■ **How to complete this task**
Once the line containing "The image size is (629, 590)." is reached, copy it and every line after it exactly, to the end of the material, without pictures.
################
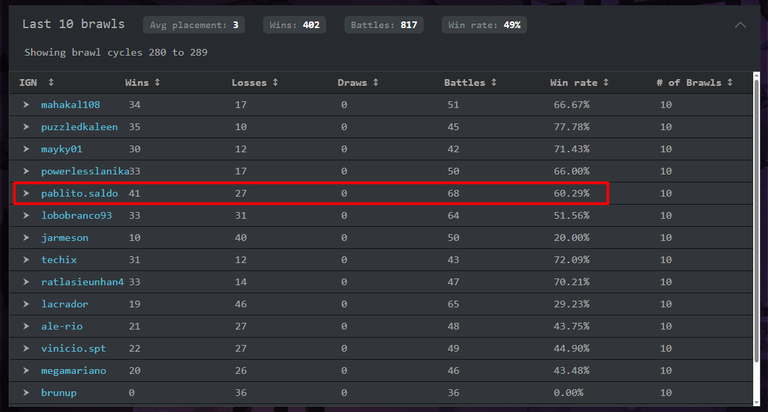The height and width of the screenshot is (412, 768).
Task: Expand the mahakal108 row details
Action: 26,104
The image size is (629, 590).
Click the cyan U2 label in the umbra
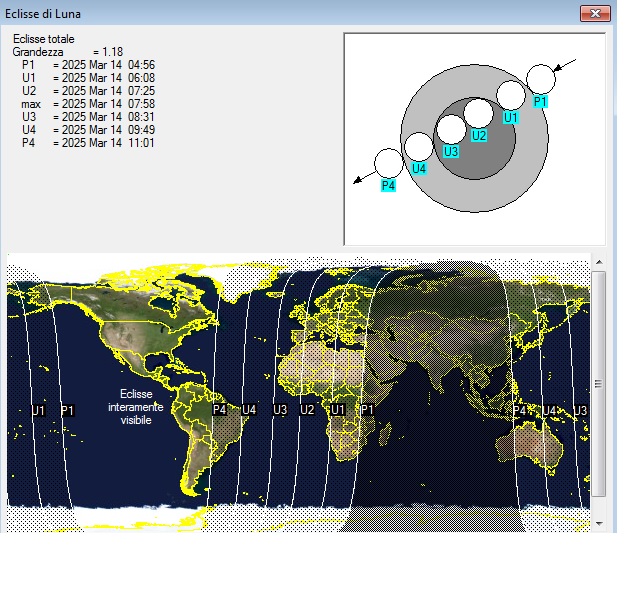[x=479, y=135]
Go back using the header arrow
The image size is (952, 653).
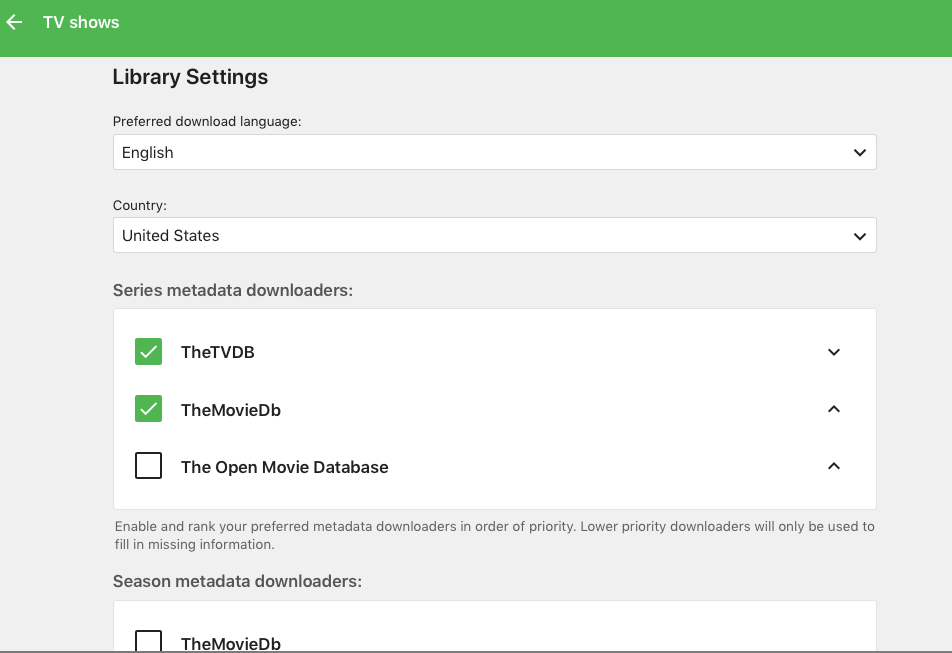tap(15, 22)
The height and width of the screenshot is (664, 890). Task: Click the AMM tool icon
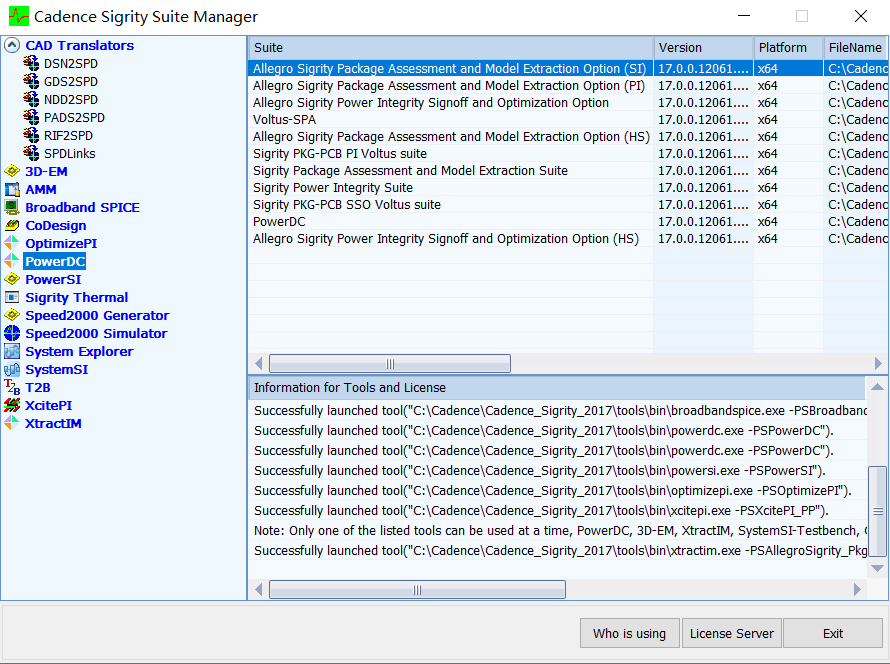tap(12, 189)
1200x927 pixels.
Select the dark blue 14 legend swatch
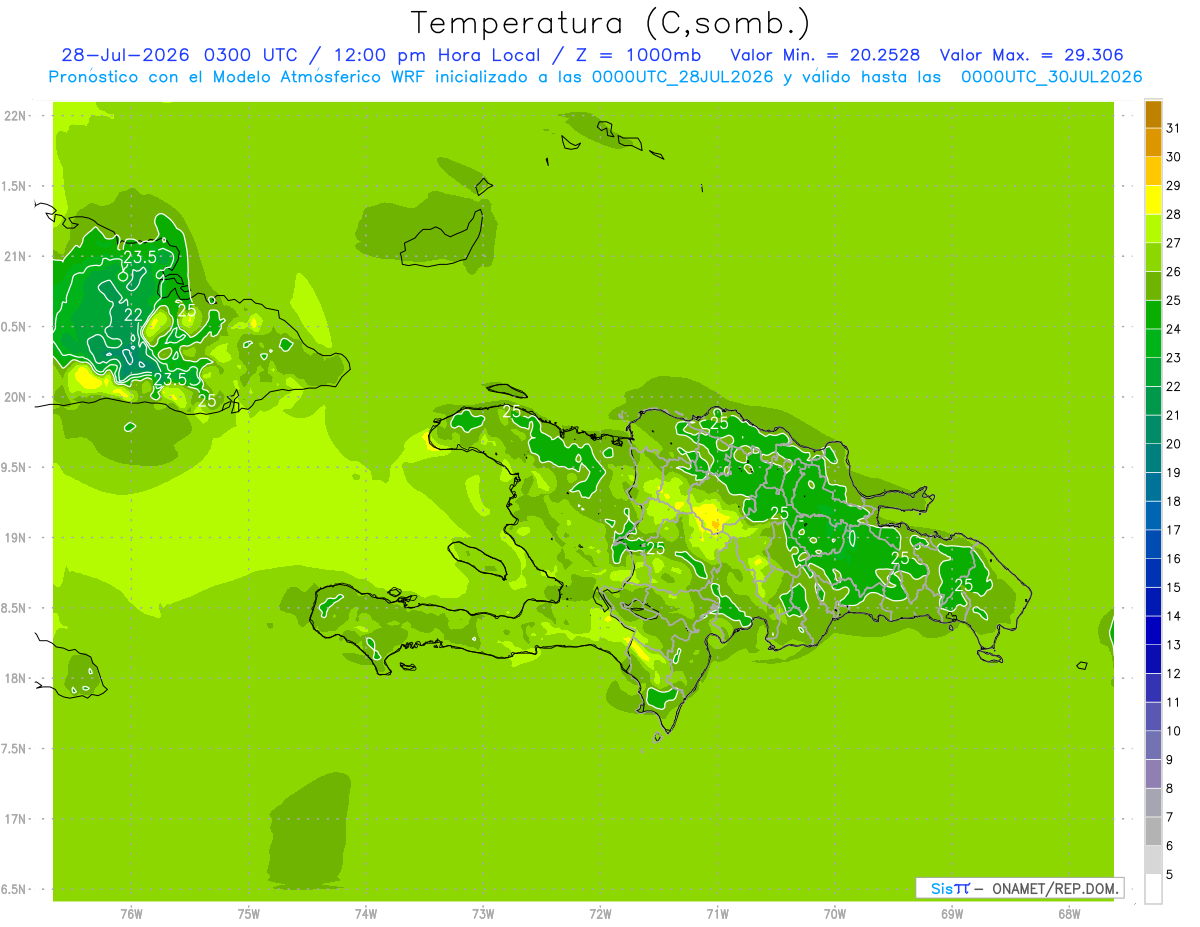tap(1153, 601)
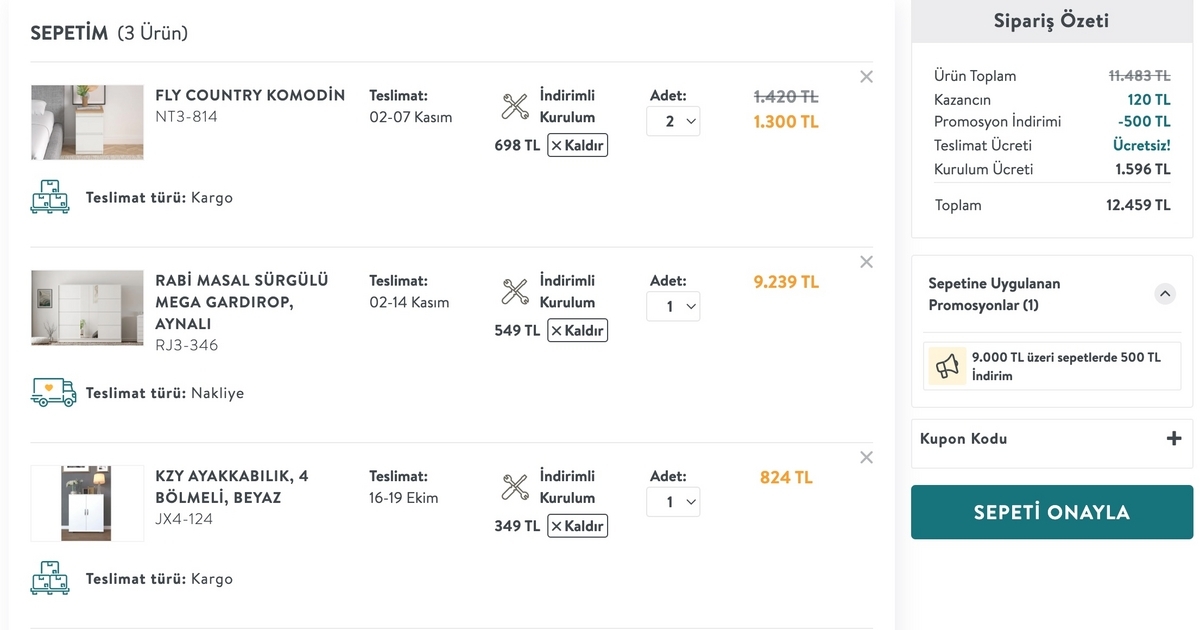Click the installation tools icon for KZY Ayakkabılık
Image resolution: width=1200 pixels, height=630 pixels.
pos(515,487)
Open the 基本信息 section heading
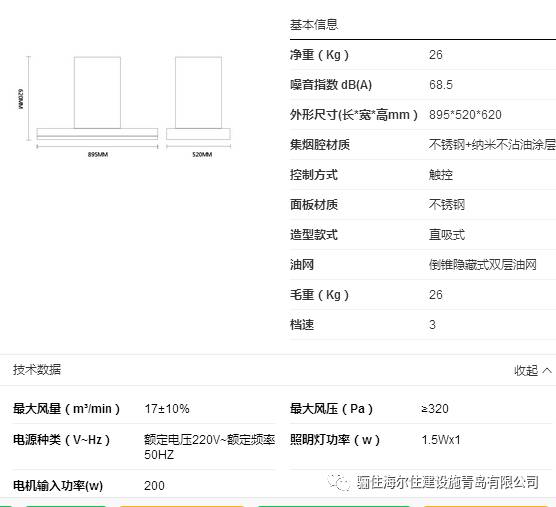Image resolution: width=556 pixels, height=507 pixels. pos(314,24)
################
■ **Your solution**
The image size is (629, 590).
Click the cyan U2 label in the umbra
[x=479, y=135]
Go back using the header arrow
The image size is (952, 653).
tap(15, 22)
The height and width of the screenshot is (664, 890). Task: Click the AMM tool icon
tap(12, 189)
1200x927 pixels.
Select the dark blue 14 legend swatch
tap(1153, 601)
Click the installation tools icon for KZY Ayakkabılık
Image resolution: width=1200 pixels, height=630 pixels.
pos(515,487)
Open the 基本信息 section heading
Image resolution: width=556 pixels, height=507 pixels. pos(314,24)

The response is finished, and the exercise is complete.